[Start of PROVIDED ENTRIES]

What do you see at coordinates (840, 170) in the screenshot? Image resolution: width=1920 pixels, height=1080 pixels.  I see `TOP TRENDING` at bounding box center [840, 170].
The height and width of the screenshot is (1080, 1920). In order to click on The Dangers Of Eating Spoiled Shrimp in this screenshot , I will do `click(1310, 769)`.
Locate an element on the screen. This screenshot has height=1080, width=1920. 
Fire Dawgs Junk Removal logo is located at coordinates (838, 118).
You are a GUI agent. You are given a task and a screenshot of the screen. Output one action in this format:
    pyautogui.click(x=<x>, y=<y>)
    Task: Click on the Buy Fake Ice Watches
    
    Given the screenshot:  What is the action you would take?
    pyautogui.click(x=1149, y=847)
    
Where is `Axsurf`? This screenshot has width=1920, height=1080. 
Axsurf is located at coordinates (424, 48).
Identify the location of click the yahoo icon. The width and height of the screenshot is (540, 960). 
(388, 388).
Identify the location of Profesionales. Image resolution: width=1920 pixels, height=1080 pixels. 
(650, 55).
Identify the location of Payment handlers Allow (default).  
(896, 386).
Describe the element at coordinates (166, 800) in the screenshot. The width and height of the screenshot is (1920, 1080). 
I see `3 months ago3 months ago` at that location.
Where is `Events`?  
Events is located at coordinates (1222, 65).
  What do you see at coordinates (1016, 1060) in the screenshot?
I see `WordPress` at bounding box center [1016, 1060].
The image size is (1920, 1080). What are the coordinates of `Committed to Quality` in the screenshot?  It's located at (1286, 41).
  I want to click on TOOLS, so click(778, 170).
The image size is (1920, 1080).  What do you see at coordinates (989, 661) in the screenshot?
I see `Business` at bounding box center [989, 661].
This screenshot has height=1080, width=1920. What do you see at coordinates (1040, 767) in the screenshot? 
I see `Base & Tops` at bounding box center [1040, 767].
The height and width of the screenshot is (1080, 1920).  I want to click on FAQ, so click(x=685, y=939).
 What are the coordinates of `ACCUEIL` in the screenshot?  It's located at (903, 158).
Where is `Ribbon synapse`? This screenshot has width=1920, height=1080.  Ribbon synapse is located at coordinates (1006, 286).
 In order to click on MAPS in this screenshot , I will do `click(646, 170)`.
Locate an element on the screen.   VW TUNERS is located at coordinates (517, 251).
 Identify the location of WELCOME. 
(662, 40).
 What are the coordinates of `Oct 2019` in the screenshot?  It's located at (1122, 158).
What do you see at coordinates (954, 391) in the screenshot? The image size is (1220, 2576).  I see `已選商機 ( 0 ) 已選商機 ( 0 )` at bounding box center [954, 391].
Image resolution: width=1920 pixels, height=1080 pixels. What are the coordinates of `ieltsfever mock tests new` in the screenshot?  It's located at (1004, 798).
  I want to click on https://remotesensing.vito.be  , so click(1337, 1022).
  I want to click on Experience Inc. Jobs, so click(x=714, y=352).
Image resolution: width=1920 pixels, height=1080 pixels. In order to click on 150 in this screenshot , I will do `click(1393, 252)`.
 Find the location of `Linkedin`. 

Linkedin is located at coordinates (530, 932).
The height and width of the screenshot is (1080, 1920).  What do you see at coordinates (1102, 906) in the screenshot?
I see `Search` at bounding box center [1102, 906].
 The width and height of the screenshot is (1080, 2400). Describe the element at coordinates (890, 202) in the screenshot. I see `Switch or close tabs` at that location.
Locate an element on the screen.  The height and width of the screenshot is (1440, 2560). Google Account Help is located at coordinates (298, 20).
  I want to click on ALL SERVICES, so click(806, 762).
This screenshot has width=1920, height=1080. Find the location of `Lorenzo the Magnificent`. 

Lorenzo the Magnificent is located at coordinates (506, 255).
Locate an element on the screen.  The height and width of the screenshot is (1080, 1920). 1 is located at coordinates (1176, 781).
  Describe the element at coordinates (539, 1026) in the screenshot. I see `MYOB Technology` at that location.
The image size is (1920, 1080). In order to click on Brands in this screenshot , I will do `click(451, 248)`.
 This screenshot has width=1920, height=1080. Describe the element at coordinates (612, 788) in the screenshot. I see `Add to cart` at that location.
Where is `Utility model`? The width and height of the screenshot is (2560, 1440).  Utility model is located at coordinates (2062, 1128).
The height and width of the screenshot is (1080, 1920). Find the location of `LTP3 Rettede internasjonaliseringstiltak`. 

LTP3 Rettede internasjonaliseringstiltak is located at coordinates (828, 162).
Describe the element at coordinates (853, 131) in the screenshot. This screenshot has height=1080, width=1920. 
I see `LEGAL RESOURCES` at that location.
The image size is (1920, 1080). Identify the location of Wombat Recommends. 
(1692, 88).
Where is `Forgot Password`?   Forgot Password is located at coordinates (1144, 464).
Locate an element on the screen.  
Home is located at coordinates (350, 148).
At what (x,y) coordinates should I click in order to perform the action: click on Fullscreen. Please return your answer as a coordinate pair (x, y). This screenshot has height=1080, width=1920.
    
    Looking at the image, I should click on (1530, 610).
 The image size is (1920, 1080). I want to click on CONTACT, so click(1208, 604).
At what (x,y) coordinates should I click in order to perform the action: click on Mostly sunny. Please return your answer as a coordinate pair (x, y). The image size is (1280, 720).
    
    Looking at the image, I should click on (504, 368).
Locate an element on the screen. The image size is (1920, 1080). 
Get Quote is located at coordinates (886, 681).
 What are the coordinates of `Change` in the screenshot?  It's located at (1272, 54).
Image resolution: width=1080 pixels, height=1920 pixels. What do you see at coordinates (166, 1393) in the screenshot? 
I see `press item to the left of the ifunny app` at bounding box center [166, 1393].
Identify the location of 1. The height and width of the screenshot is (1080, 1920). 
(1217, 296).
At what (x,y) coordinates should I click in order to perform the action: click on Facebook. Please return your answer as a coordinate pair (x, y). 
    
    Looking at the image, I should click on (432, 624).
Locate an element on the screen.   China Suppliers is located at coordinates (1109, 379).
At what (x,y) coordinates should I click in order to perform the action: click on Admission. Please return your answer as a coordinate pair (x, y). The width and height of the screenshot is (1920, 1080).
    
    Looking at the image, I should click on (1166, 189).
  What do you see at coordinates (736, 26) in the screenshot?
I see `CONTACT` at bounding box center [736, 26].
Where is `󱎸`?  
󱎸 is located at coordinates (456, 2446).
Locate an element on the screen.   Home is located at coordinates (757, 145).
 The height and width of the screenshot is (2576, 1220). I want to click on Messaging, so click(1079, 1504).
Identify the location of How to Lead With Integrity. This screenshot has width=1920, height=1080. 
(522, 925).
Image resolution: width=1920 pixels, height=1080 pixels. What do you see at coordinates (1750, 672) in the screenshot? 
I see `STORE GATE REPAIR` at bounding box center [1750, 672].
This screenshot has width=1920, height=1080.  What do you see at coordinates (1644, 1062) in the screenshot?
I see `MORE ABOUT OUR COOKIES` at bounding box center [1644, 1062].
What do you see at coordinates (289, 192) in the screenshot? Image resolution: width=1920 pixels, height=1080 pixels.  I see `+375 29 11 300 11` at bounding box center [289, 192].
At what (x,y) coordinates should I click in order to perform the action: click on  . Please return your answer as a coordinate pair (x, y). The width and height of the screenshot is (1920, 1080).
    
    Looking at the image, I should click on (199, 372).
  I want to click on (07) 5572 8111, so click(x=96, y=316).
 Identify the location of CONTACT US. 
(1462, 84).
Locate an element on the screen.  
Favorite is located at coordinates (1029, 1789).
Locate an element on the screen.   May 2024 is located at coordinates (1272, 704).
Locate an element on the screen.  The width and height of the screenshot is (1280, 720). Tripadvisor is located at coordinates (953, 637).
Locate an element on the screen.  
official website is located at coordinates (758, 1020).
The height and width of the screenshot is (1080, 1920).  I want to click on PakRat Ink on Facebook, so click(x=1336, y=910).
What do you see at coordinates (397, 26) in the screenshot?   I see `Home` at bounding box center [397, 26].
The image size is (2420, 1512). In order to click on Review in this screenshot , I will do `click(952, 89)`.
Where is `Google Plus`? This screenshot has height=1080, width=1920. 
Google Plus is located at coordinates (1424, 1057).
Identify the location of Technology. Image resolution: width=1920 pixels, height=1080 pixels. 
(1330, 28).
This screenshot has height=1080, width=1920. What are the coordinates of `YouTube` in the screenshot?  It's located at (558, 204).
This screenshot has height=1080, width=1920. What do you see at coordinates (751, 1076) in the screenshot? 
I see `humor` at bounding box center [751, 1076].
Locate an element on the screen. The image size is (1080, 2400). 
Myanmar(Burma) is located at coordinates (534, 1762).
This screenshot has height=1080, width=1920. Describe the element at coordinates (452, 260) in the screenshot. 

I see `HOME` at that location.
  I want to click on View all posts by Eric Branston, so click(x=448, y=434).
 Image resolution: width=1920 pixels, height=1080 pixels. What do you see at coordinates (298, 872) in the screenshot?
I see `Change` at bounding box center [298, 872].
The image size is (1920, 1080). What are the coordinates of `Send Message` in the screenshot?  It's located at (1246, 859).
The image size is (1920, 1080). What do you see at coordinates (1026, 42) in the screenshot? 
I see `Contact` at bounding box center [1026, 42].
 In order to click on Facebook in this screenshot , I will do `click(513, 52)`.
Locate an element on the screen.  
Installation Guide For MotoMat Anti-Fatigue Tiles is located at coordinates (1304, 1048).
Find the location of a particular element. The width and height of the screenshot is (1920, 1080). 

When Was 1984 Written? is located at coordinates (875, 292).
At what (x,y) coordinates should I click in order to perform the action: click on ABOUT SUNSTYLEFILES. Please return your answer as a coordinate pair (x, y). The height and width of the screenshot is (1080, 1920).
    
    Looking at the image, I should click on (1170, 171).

[End of PROVIDED ENTRIES]

■ WHAT NEEDS TO BE DONE ■
Please copy the records above word for word, from the very first line down to and including the line that contains "I want to click on TOOLS, so".

■ SOLVED PROBLEM ■
What do you see at coordinates (840, 170) in the screenshot? Image resolution: width=1920 pixels, height=1080 pixels.  I see `TOP TRENDING` at bounding box center [840, 170].
The height and width of the screenshot is (1080, 1920). In order to click on The Dangers Of Eating Spoiled Shrimp in this screenshot , I will do `click(1310, 769)`.
Locate an element on the screen. This screenshot has height=1080, width=1920. 
Fire Dawgs Junk Removal logo is located at coordinates (838, 118).
You are a GUI agent. You are given a task and a screenshot of the screen. Output one action in this format:
    pyautogui.click(x=<x>, y=<y>)
    Task: Click on the Buy Fake Ice Watches
    
    Given the screenshot:  What is the action you would take?
    pyautogui.click(x=1149, y=847)
    
Where is `Axsurf`? This screenshot has width=1920, height=1080. 
Axsurf is located at coordinates (424, 48).
Identify the location of click the yahoo icon. The width and height of the screenshot is (540, 960). 
(388, 388).
Identify the location of Profesionales. Image resolution: width=1920 pixels, height=1080 pixels. 
(650, 55).
Identify the location of Payment handlers Allow (default).  
(896, 386).
Describe the element at coordinates (166, 800) in the screenshot. The width and height of the screenshot is (1920, 1080). 
I see `3 months ago3 months ago` at that location.
Where is `Events`?  
Events is located at coordinates (1222, 65).
  What do you see at coordinates (1016, 1060) in the screenshot?
I see `WordPress` at bounding box center [1016, 1060].
The image size is (1920, 1080). What are the coordinates of `Committed to Quality` in the screenshot?  It's located at (1286, 41).
  I want to click on TOOLS, so click(778, 170).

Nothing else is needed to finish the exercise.